4. Create Your Prompt System
Staring at a blank page wondering "what should these people talk about?" is a great way to break your chain. Instead, keep a running list of prompts. Here are some to get you started:
- Two friends arguing about something trivial
- A character trying to avoid answering a direct question
- Someone asking for a favor they know will be rejected
- A conversation where both people are lying
- Breaking bad news to someone
- First date small talk that gets weird
- Siblings reminiscing about childhood
- A character trying to explain something they don't understand
Making the Practice Count
Showing up is the hard part, but once you're there, you want to make your practice effective. Here are some ways to level up your daily dialogue:
Read it out loud. Every. Single. Time. Your eyes will gloss over awkward phrasing that your ears will catch immediately. If you stumble while reading it, your readers will stumble too.
Record yourself. Take it one step further and record yourself reading both parts. Play it back. Does it sound like how humans actually talk? Or does it sound like a corporate training video?
Study real conversations. Once you start paying attention, you'll notice that real people interrupt each other, use sentence fragments, repeat themselves, and say "um" a lot. You don't need to capture all of that, but your dialogue should feel like it exists in that world.
Give characters different voices. If you can swap the names of your speakers and nobody would notice, you haven't differentiated your characters enough. Age, education, region, personality—all of these affect how people speak.
Embrace subtext. People rarely say exactly what they mean. Practice writing conversations where the real meaning is underneath the surface. The words say one thing, but the scene is about something else entirely.

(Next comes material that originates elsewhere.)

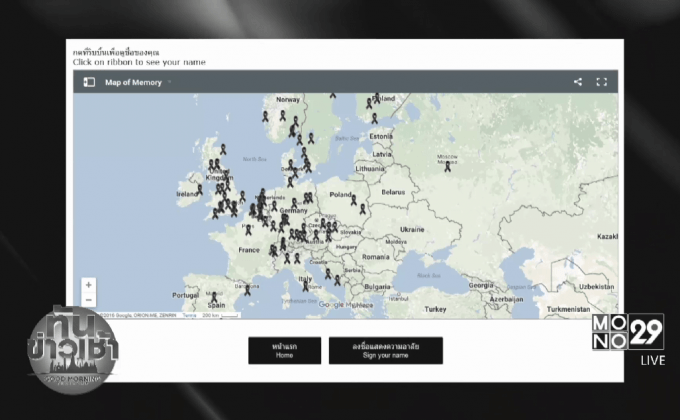Viewport: 680px width, 420px height.
Task: Select the ribbon marker in Portugal
Action: 213,297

When You Break the Chain (Because You Will)
Life happens. You'll get sick, or have a crisis, or just completely forget. When you break the chain, and you will, don't spiral into self-flagellation. Just start a new chain the next day.
The point isn't perfection. The point is consistency over time. A broken chain after 47 days is still 47 days of practice you didn't have before.
The Compound Effect of Daily Practice
Here's what nobody tells you about the "Don't Break the Chain" method: the first week is hard. The second week is harder. Around day 12, you'll want to quit because you'll feel like you're not getting any better.
Push through that. Around week three or four, something shifts. The practice becomes automatic. And somewhere around day 60 or 70, you'll look back at your early dialogue and be genuinely surprised at how much you've improved.
That's the compound effect in action. Small daily investments, unremarkable in the moment, that add up to dramatic improvement over time.
Start Your Chain Today
Not tomorrow. Not Monday. Today. Open a document right now and write a conversation between two people waiting for a delayed train.
Then mark that X on your calendar and protect your chain like it's a winning lottery ticket.
Your future self—the one writing snappy, natural, believable dialogue without even thinking about it—will thank you.